TRAS EL ASALTO AL PODER EN BRASILIA
LA NUEVA
ULTRADERECHA Y LA REBELIÓN DE LAS MASAS CONSPIRANOICAS
por IGNACIO RAMONET, Martes 10 de enero de
2023
Decía Luiz Inácio Lula da
Silva el pasado domingo 8 de enero, cuando aún las turbas extremistas de los
revoltosos bolsonaristas seguían ocupando y destrozando las tres sedes del
poder en Brasilia, que “nunca la izquierda tomó por asalto las sedes del
Congreso, del Tribunal Supremo y de la Presidencia”, ni siquiera cuando él
mismo perdió, en circunstancias discutibles, varias elecciones presidenciales
(1989, 1994, 1998), o cuando lo encarcelaron con falsos pretextos para impedir
que se presentase a las elecciones de 2018…
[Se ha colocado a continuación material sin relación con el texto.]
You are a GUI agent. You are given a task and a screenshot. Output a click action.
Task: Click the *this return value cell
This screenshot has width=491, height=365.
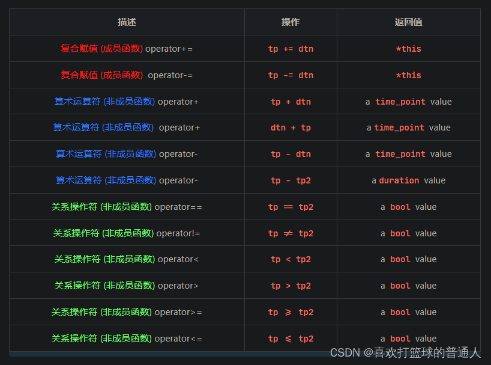tap(408, 49)
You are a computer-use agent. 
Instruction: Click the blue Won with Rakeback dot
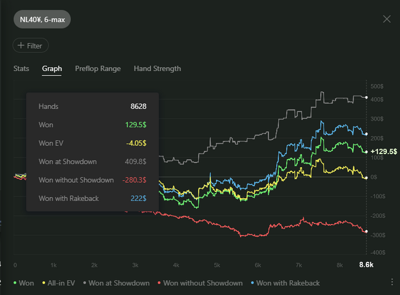point(252,283)
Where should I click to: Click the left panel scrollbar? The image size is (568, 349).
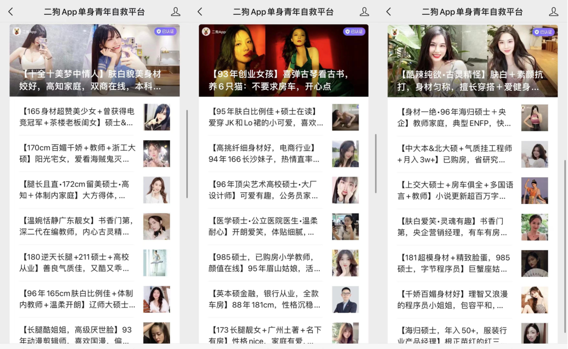(187, 152)
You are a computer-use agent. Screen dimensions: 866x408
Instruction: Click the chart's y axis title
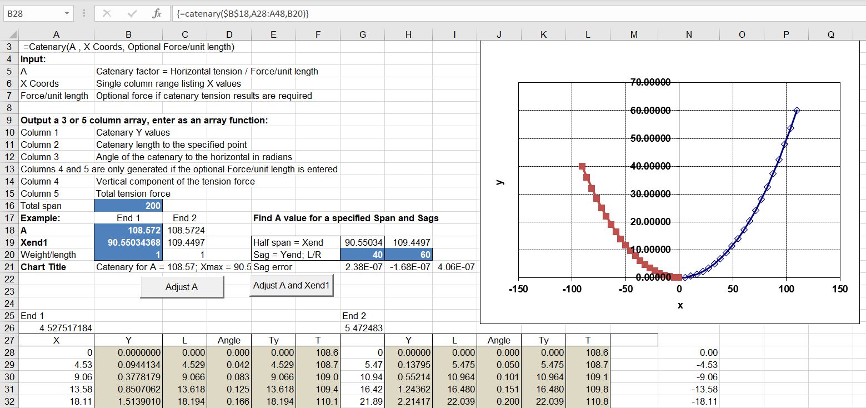tap(499, 182)

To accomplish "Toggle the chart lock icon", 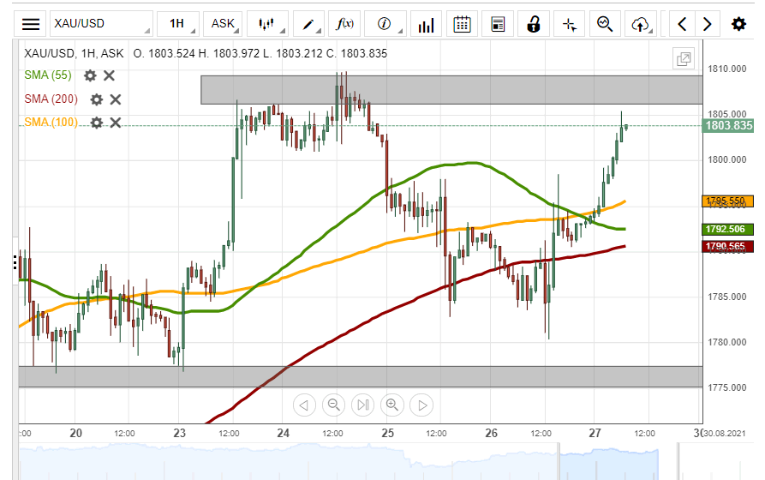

Con esa declaración, el nuevo
presidente de Brasil y líder máximo del Partido de los Trabajadores subrayaba
el carácter disciplinado y democrático de las
masas izquierdistas y, sobre todo, el sentido de responsabilidad de
los líderes de la izquierda que, en sistemas democráticos, nunca llamaron a la
legión de sus partidarios a tomar por asalto el poder.
En la historia de la
izquierda mundial eso no siempre fue así. Basta recordar dos asaltos
fundadores llevados a cabo por las masas populares sublevadas durante
las dos principales revoluciones de la historia: la toma de la Bastilla (1789)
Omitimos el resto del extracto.